The Features at Convergence Theorem: a first-principles alternative to the Neural Feature Ansatz for how networks learn representations
This provides a theoretical foundation for feature learning in deep learning, addressing a central problem for researchers by unifying empirical observations with rigorous analysis.
The paper tackles the challenge of understanding how neural networks learn representations by deriving the Features at Convergence Theorem (FACT) from first principles, which achieves greater agreement with learned features and explains phenomena like grokking and phase transitions.

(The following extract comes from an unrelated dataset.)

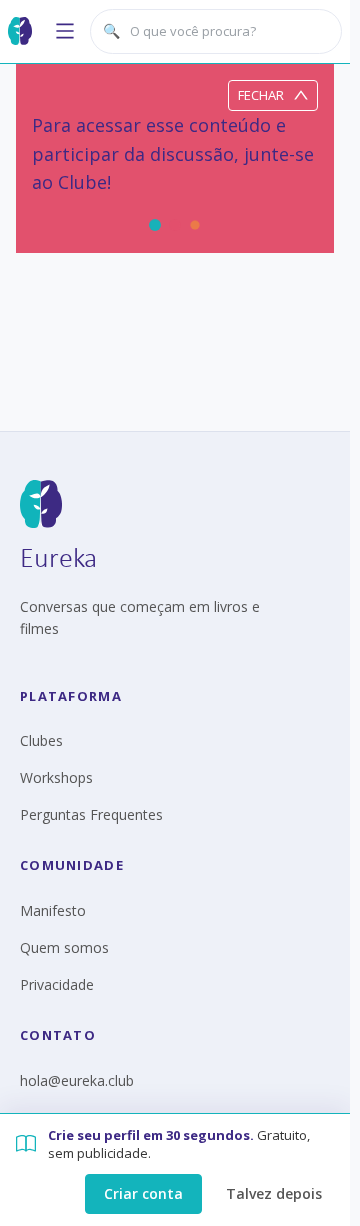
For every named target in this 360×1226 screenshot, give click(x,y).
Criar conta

It is a central challenge in deep learning to understand how neural networks learn representations. A leading approach is the Neural Feature Ansatz (NFA) (Radhakrishnan et al. 2024), a conjectured mechanism for how feature learning occurs. Although the NFA is empirically validated, it is an educated guess and lacks a theoretical basis, and thus it is unclear when it might fail, and how to improve it. In this paper, we take a first-principles approach to understanding why this observation holds, and when it does not. We use first-order optimality conditions to derive the Features at Convergence Theorem (FACT), an alternative to the NFA that (a) obtains greater agreement with learned features at convergence, (b) explains why the NFA holds in most settings, and (c) captures essential feature learning phenomena in neural networks such as grokking behavior in modular arithmetic and phase transitions in learning sparse parities, similarly to the NFA. Thus, our results unify theoretical first-order optimality analyses of neural networks with the empirically-driven NFA literature, and provide a principled alternative that provably and empirically holds at convergence.